"Throughout the labor movement, there are plenty of smart people who not only agree with much of what they read in articles like this one or in places like Labor Notes, but may have given, dare I say, a little more thought than Alexander Cockburn or Jeff St. Clair (or even JoAnn Wypijewski, whose hand I detect in this article) to what labor needs to do to get back on its feet."

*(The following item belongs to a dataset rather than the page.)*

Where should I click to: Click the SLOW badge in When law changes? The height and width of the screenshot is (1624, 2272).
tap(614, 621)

Shove it, Josh. Unless you're a mindreader you have no idea how much time I spend thinking about labor issues. We've been reporting on Watsonville for years and I (as has Alex) have spent a helluva lot of time (ie., weeks) in the strawberry fields talking with workers and organizers. Likewise, we've been to the Avondale shipyards and written numerous stories about what went on down there. Have you? (From your post it seems as if you've only "talked to people who've been there.") Your self-serving analysis is simply off the mark. Everytime the AFL lumbers into one of these campaigns it's seen on the ground like the approach of a Death Star, capable only of destroying the aspirations of its own members. Then, after everything blows up, what does the union brass do? Blame the victims.

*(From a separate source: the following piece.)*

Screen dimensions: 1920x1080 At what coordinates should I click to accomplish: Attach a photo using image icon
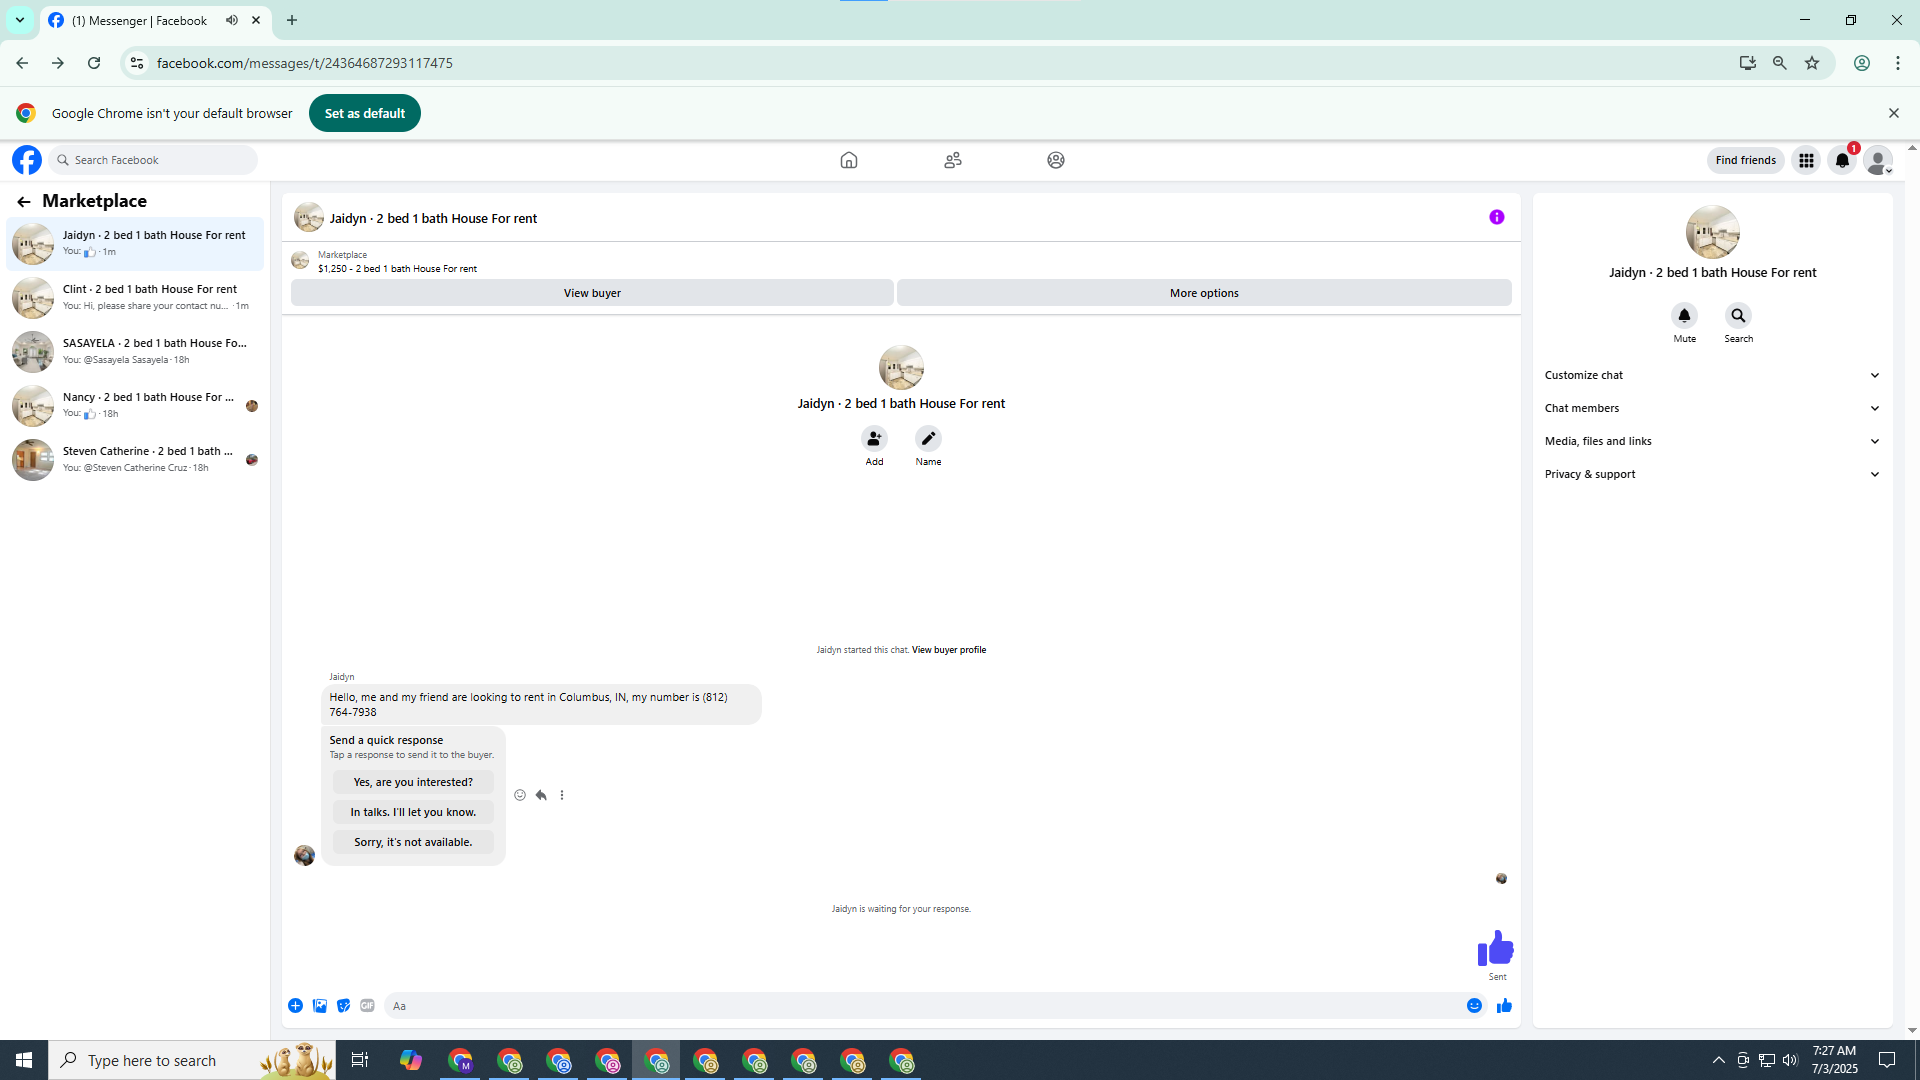coord(319,1006)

>I could tell plenty more of these stories, but the point would be the
>same: localism and decentralization are the biggest enemy of organizing,
>of coherent strategy and of democracy.
This kind of condescending paternalism is precisely why the national office is viewed with such derision around the country and it's a pretty fair indicator of why the AFL-CIO "brain" trust will inevitably put its money (legal and otherwise) behind Al Gore (and his senatorial and rep. ideological clones), as they've done Clinton, regardless of what foul measures these neo-liberal thugs stuff down the throats of working people.